No pictures go in the copy. Restate, word for word, each line from the one containing "Spilvendrānas: Spilvenu pārvalki, Gultas" through the last line below.

--- Data Enclosed Below ---

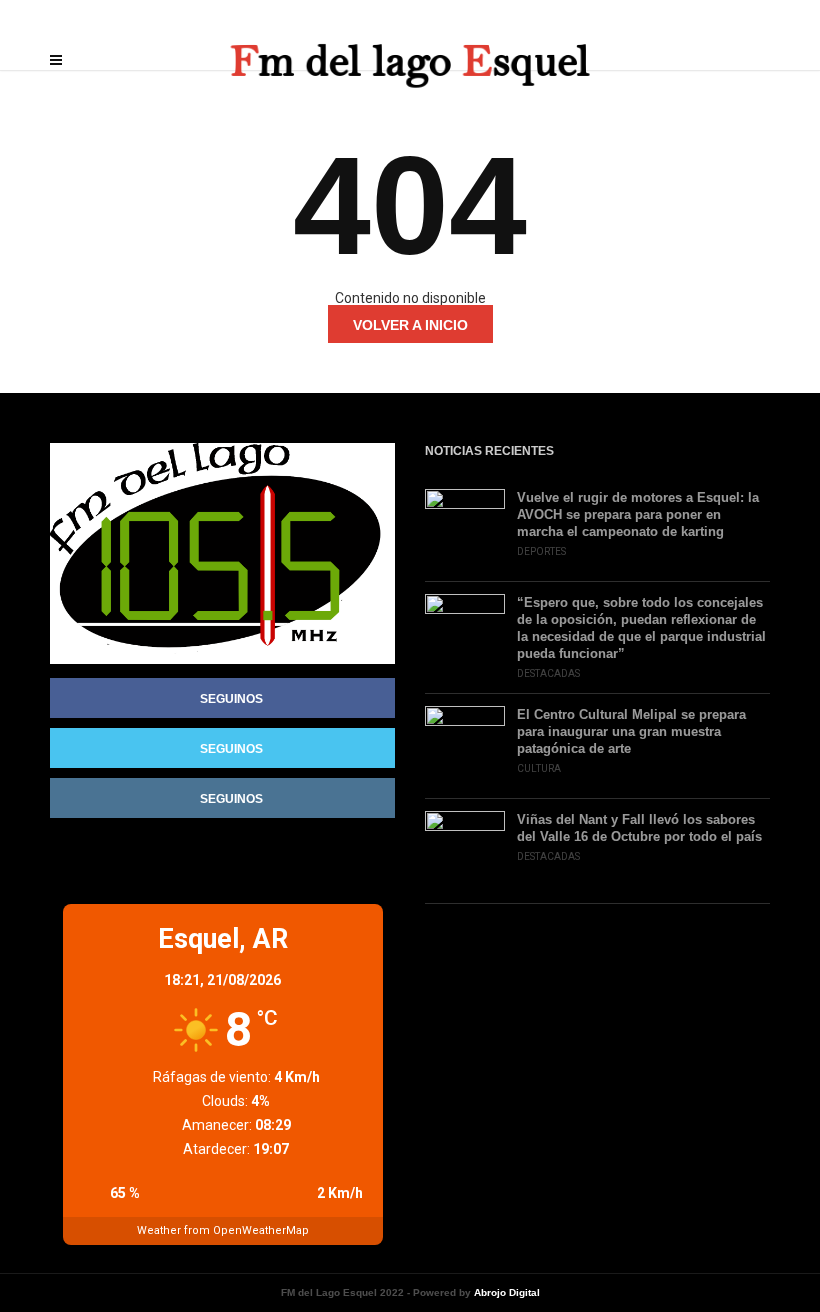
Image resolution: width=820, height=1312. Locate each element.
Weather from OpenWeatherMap (223, 1230)
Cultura (539, 768)
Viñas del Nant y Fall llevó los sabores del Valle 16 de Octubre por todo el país (639, 828)
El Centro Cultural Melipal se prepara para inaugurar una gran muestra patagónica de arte (631, 731)
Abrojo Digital (507, 1292)
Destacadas (548, 673)
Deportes (541, 551)
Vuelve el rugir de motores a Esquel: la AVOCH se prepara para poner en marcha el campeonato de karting (638, 514)
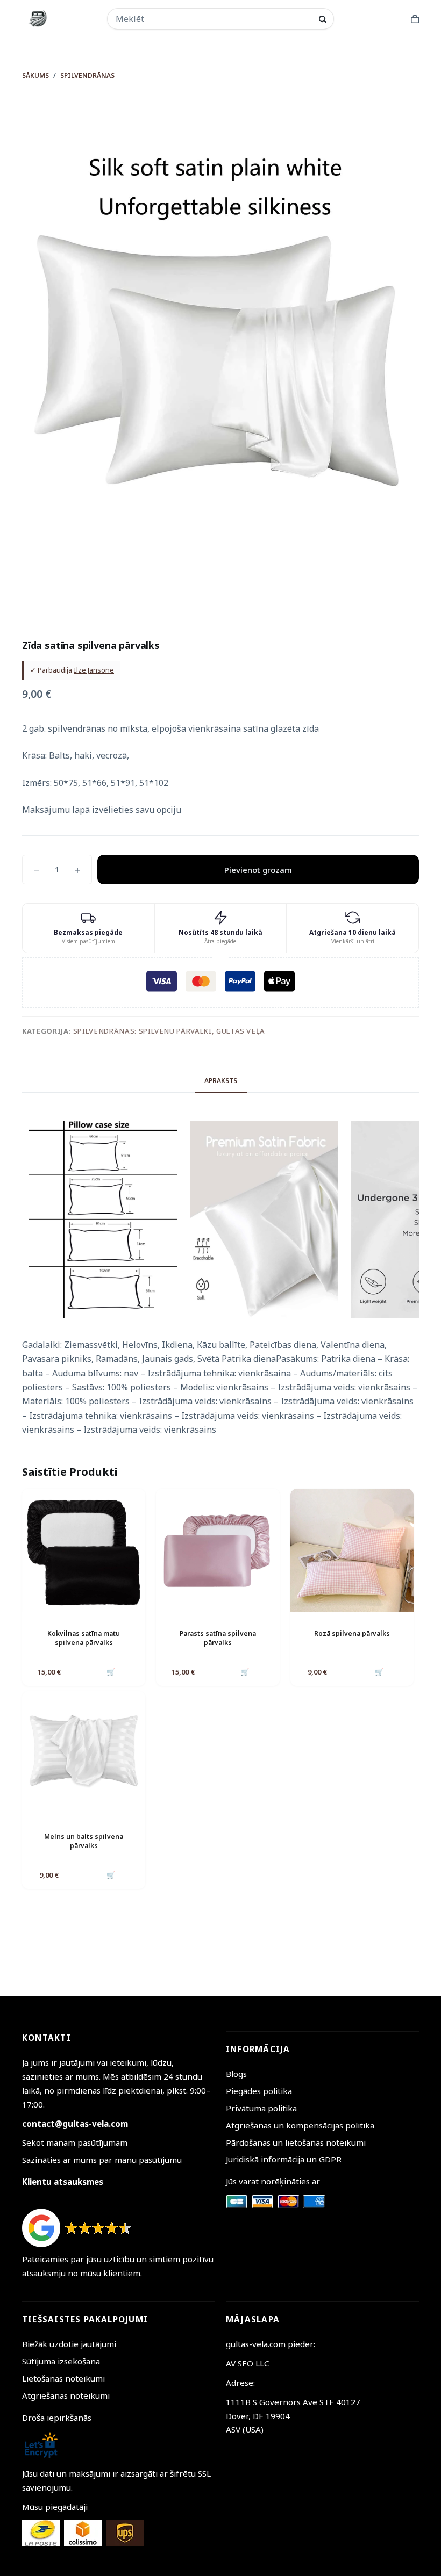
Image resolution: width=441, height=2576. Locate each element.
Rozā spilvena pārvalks (352, 1633)
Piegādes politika (259, 2091)
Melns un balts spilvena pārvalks (83, 1841)
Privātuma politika (261, 2108)
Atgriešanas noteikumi (66, 2395)
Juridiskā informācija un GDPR (284, 2159)
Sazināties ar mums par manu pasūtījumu (102, 2159)
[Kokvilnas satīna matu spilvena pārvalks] (83, 1550)
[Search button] (322, 19)
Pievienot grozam (258, 869)
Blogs (236, 2073)
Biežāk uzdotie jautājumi (69, 2344)
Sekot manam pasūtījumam (74, 2142)
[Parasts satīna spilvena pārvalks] (217, 1550)
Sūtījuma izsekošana (61, 2361)
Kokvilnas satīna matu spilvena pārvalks (83, 1638)
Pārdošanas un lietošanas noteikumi (296, 2142)
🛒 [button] (110, 1672)
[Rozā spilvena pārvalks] (352, 1550)
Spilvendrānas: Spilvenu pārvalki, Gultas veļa (169, 1031)
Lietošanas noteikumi (63, 2378)
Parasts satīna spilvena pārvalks (218, 1638)
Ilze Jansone (94, 670)
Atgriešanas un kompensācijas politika (300, 2125)
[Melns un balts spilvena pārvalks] (83, 1752)
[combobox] (213, 19)
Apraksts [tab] (220, 1080)
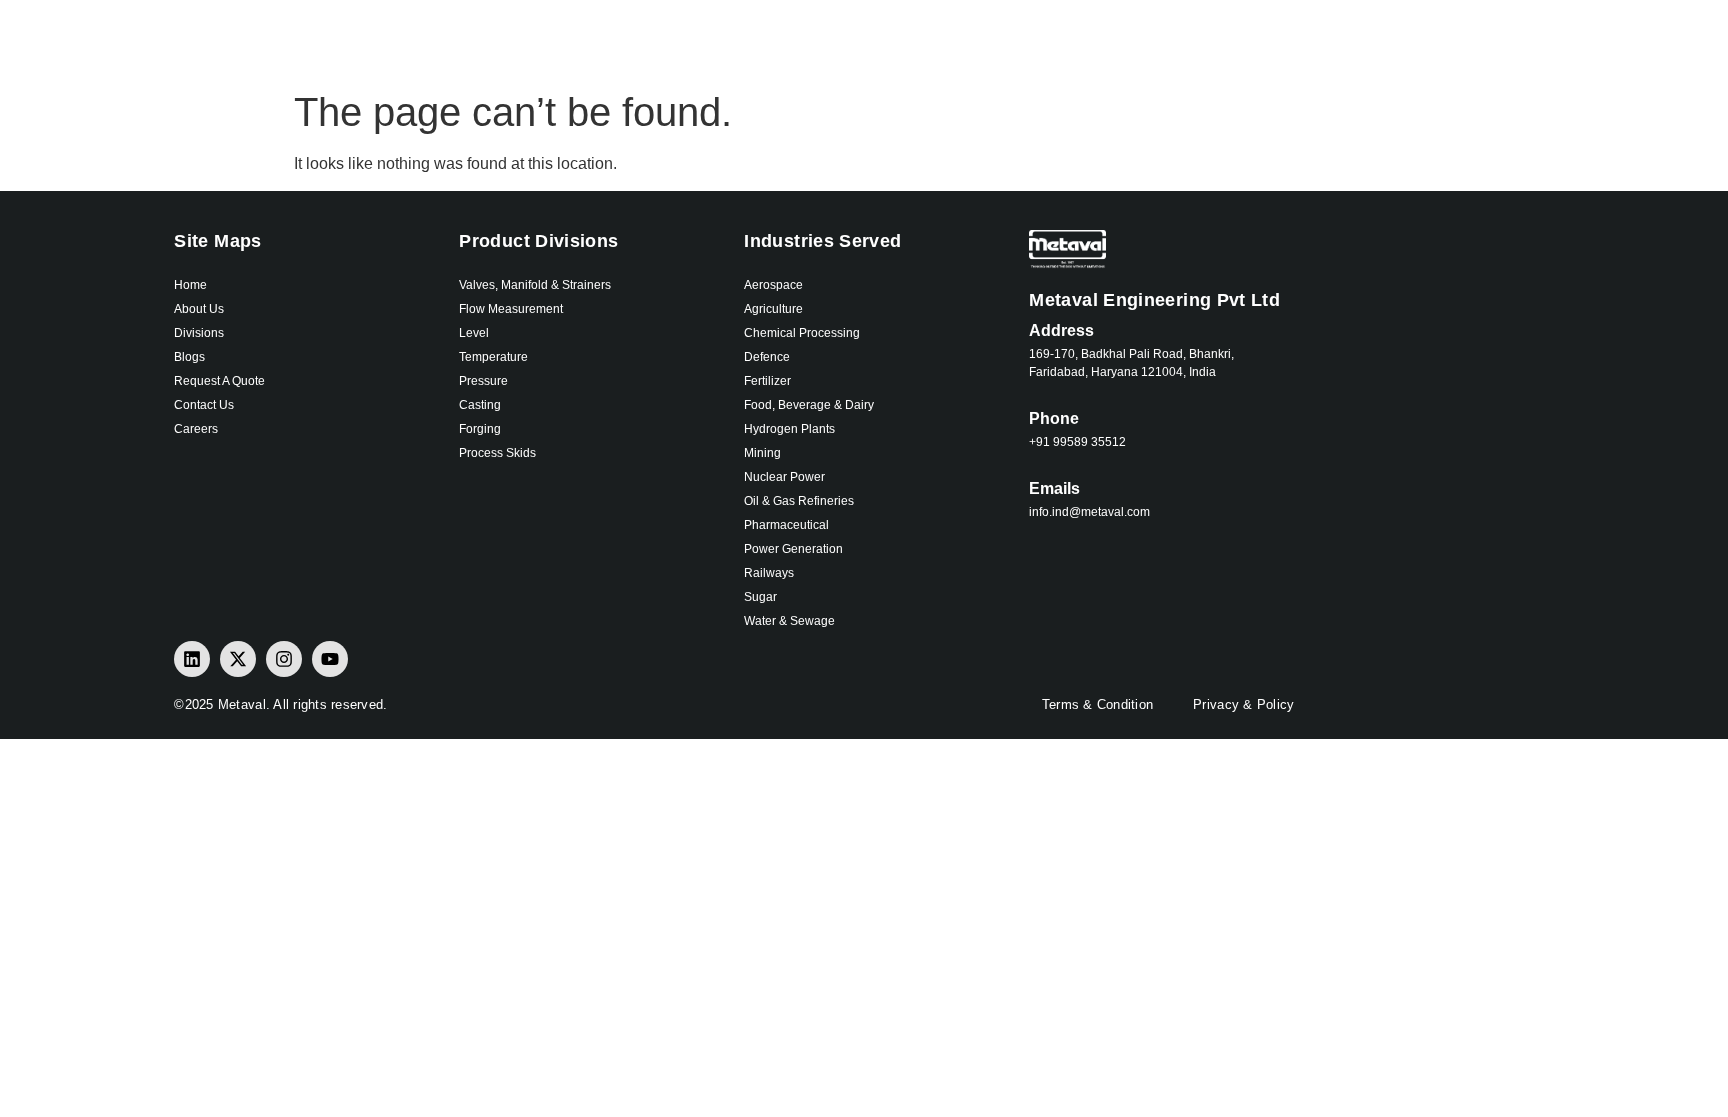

--- End of Enclosed Data ---

### Output below
Spilvendrānas: Spilvenu pārvalki, Gultas veļa (169, 1031)
Lietošanas noteikumi (63, 2378)
Parasts satīna spilvena pārvalks (218, 1638)
Ilze Jansone (94, 670)
Atgriešanas un kompensācijas politika (300, 2125)
[Melns un balts spilvena pārvalks] (83, 1752)
[combobox] (213, 19)
Apraksts [tab] (220, 1080)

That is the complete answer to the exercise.